Pioneering research and care
Children’s and the University of Washington have been partners in pioneering FASD diagnosis, intervention and prevention research since 1968, when Children’s chief resident Dr. Christy Ulleland first noticed common characteristics among infants with alcoholic mothers. Research that followed led to identifying and naming Fetal Alcohol Syndrome (FAS) here in 1973. (Note: FASD refers to the overall range of neurodevelopmental disabilities that can result from drinking while pregnant; FAS is a clinically diagnosed birth defect caused by maternal alcohol use during pregnancy.)
Twenty years later, Dr. Sterling Clarren, a Children’s fetal alcohol research pioneer, and Astley co-founded the Washington State Fetal Alcohol Syndrome Diagnostic and Prevention Network of interdisciplinary clinics. Clarren now works at University of British Columbia and continues to play a leadership role in FASD research and policy. And Astley has developed diagnostic, screening and surveillance tools that have documented the high prevalence of FAS in King County foster care (1 in 100 children) and its significant reduction over time through effective primary prevention. The organization they created has trained hundreds of clinical teams worldwide through its Web-based tools, programs and online training course.

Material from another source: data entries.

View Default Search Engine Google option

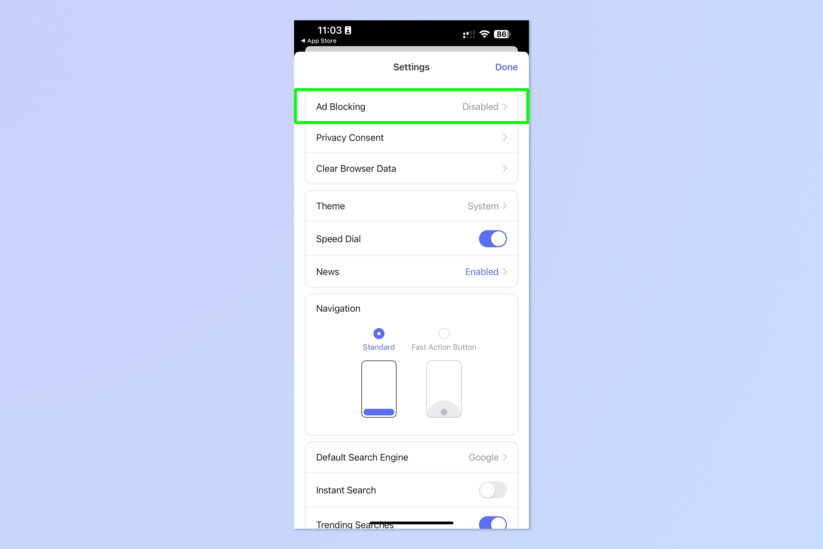(x=412, y=457)
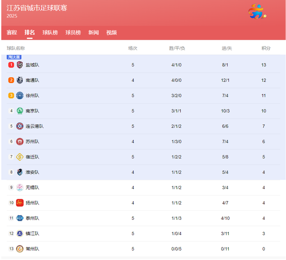Click the 常州队 team name
The image size is (286, 260).
click(32, 249)
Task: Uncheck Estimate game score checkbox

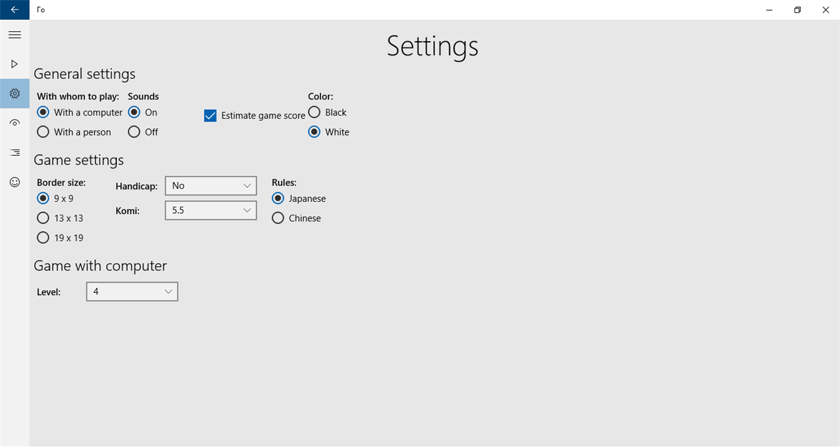Action: click(x=211, y=116)
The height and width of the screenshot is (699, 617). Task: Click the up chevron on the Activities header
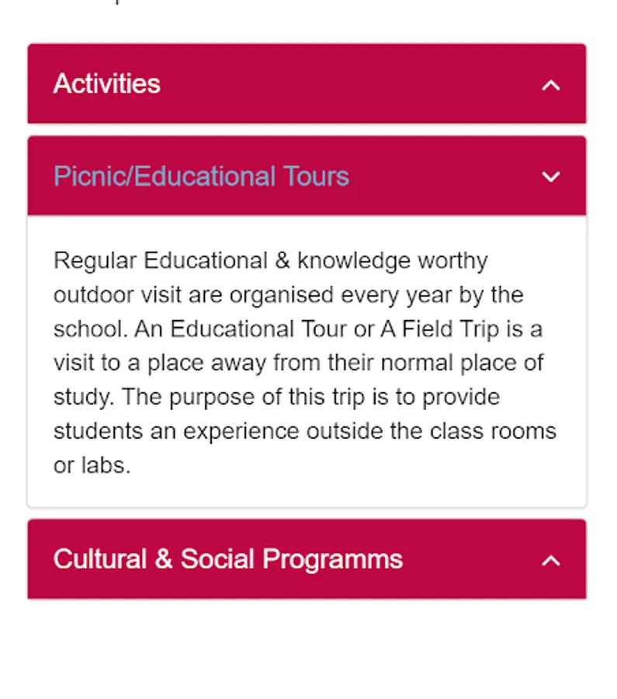(x=550, y=85)
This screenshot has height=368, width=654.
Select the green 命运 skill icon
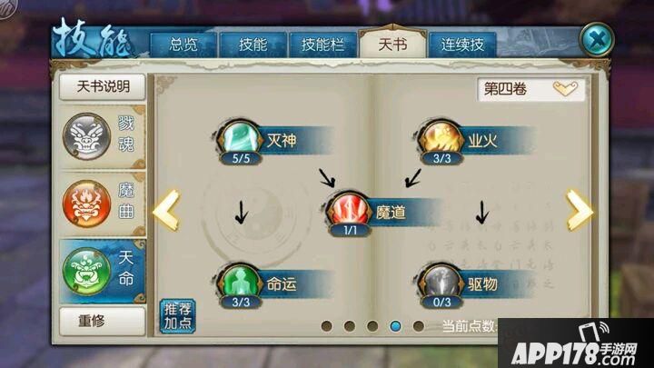[240, 282]
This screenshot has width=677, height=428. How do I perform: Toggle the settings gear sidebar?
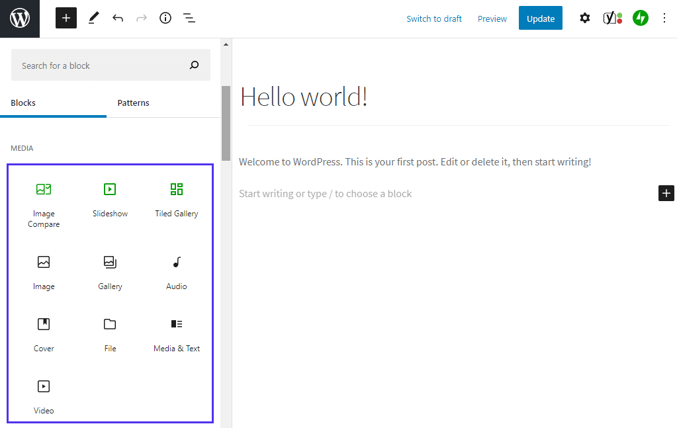[584, 19]
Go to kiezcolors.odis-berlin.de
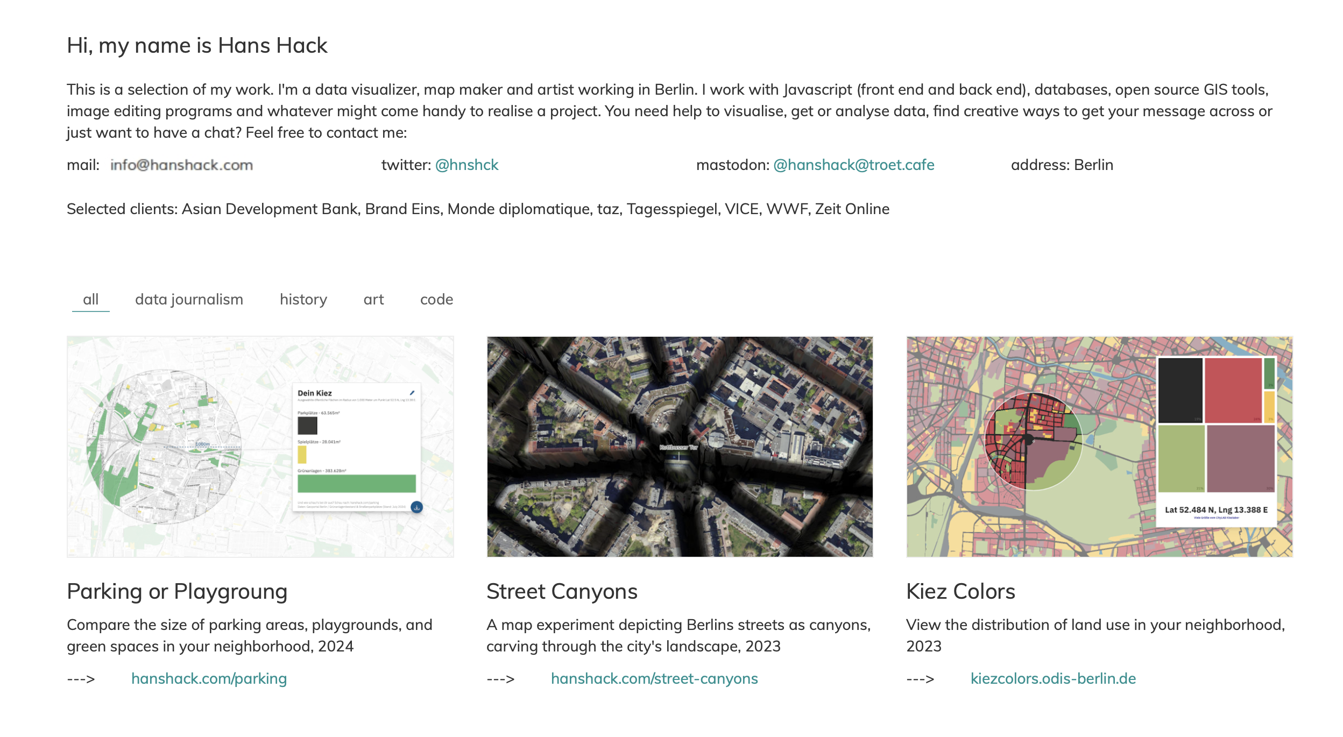Viewport: 1343px width, 737px height. coord(1053,678)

“Helping families one by one is an incredible achievement, and we’ve also been able to impact public policy because of the credibility of the research done at Children’s and UW,” says Carmichael Olson, who was appointed to the Congressional Taskforce on Fetal Alcohol Syndrome.
Pediatrician Dr. Julia Bledsoe is working to increase recognition and treatment of these disorders by raising awareness in the international adoption arena. Her efforts have led to increased FASD screening in international adoptions. Bledsoe directs the Center for Adoption Medicine at UW Medical Center and is a member of Children’s Research Institute’s and the UW FAS DPN clinic.
Children’s geneticistDr. Margaret Adam is part of a multicenter Fetal Alcohol Syndrome epidemiologic project studying the prevalence of the syndrome in the U.S. and other countries. In areas with high FAS occurrence, her team is exploring the causes and building community education programs around their findings.
Collectively, their work places Children’s and the UW at the forefront of FASD research and advocacy, contributing to nearly a half century of leadership in this arena.